Рени. Она всегда была честолюбива. Она хотела сама по себе что-то из себя представлять. В плане искусства, так сказать, но и в плане денег. Тут еще одно. Ковбой мог вырезать колыбель из яблоневого комля, но вот денег у него не было. В один прекрасный день он преподнес ей эту колыбель, с резной куколкой-младенцем внутри, и до потемнения в глазах напугал Рени. Она рассказывала, что эта штука даже пахла младенцем. Выяснилась, что чего ей вовсе не нужно – так это собственных детишек. А нужны ей были деньги. И люди. У нее прорезался талант к тому, чтобы складывать воедино то, что архитекторы и декораторы зовут «элементами». Вот как этот дом.
Он повел рукой вокруг и тихо добавил:
– Я предложил ей помочь устроиться в большом городе. Вот так просто.
Он сделал длинный глоток.
– Хотя у нее до конца сохранился вкус к таким длинноногим простофилям. – Пара кешью выпали у него из кулака на кушетку. – Когда она бросила своего ковбоя, я думал, его это убьет. Я-то знаю, что она чувствовала. Я так же поступил с Дропси. Променял ее на Рени после семнадцати лет жизни. Семнадцати трудных, трудных лет. Но когда я сменял Дропси на Рейн, это можно было понять. Даже Дропси смогла понять, всякий бы понял. Я всего лишь оставил что-то совершенно изведанное и старое ради чего-то свежего и совершенно неизвестного. Это всему миру попятно. Но Рени… Рени бросила красивого, трудолюбивого, чистого молодого человека, будущую семью и место, где можно растить детей, ради чего? Ради типа на двадцать два года старше, с брюшком, выдающим возраст, растущей лысиной, плохими зубами, без особого образования – всякому было видно, что ничего в нем нет, кроме кучи денег. Я вам скажу, все в ее жизни, все, кого она знала, ее мать, тот ковбой, ну… она их просто терпеть не могла.
Он обнаружил орешек среди пуговиц своей рубашки и отправил в рот.
– Я не совсем уж глуп. Я спросил ее про Уэсли только год или два спустя. Так звали ковбоя. Я спросил, знает ли она что-нибудь о нем. И она сказала, нет, только по слухам. Сказала, ее мать слышала от кого-то в Элко, что Уэс продал свое ранчо и отправился на Гавайи – господи, на Гавайи! Я изобразил изумление таким поворотом дел, хотя и не удивился, что парень решился на крутой поворот, чтобы, знаете, встряхнуться и вытряхнуть из себя эту девушку. Она была нечто, Рени… Настоящая красавица. И дьявол в…

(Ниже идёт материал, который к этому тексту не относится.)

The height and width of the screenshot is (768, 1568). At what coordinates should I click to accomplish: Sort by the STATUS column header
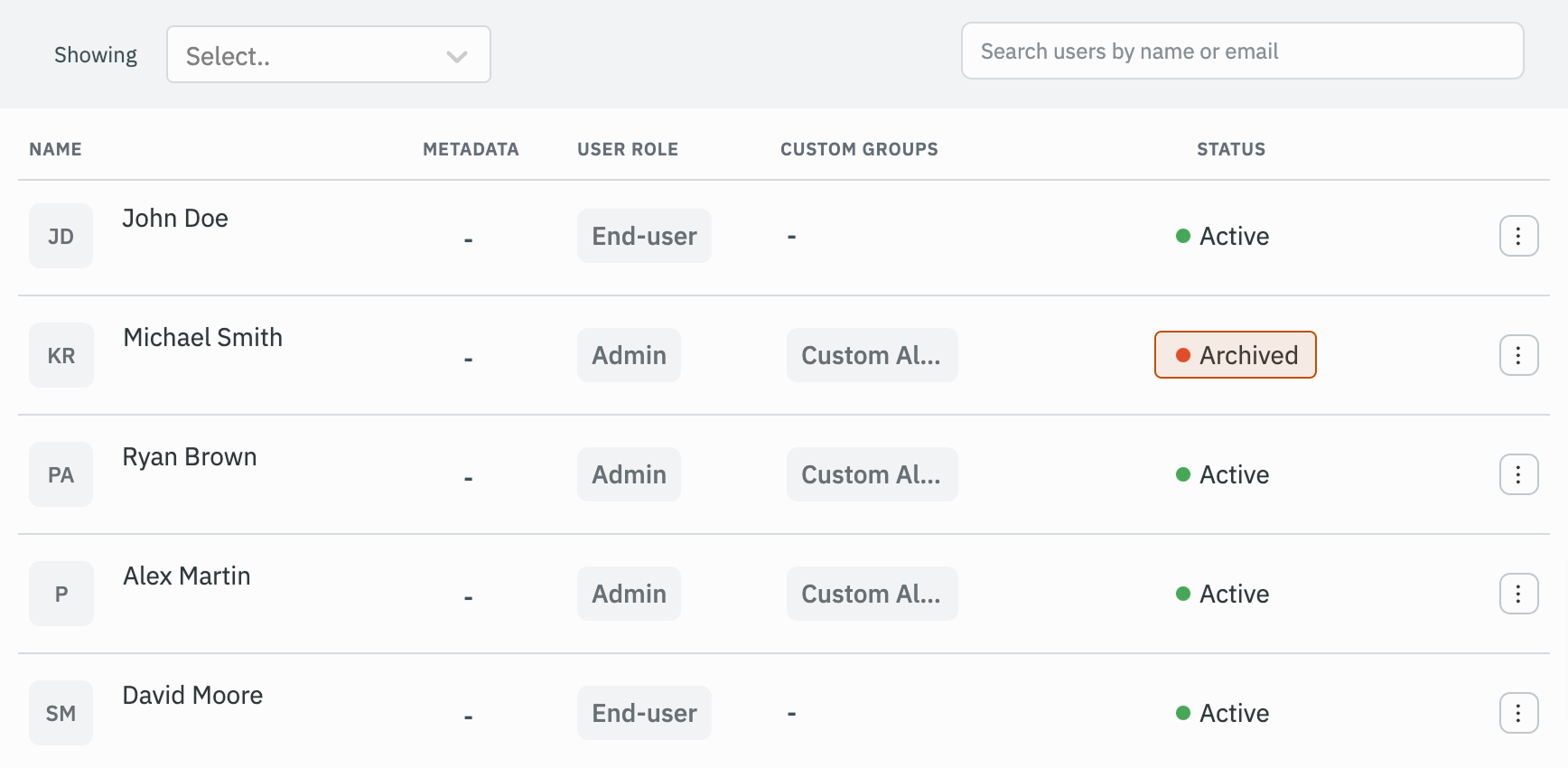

Голос его затих, не закончив фразы. Я тоже кое-что знаю о тишине, но в этой гостиной в эти несколько мгновений было как-то особенно тихо.
– Хорошо, что я не надеялся, что когда-нибудь получу от нее все, чего мне хотелось, – невесело сказал Ноулс. – И я ей нравился, более или менее, хотя бы поначалу. Честолюбие нас роднило, знаете ли. На этом уровне мы действительно понимали друг друга, и какое-то время этого хватало. Для нас обоих перемена была к лучшему. Мы добились, чего хотели.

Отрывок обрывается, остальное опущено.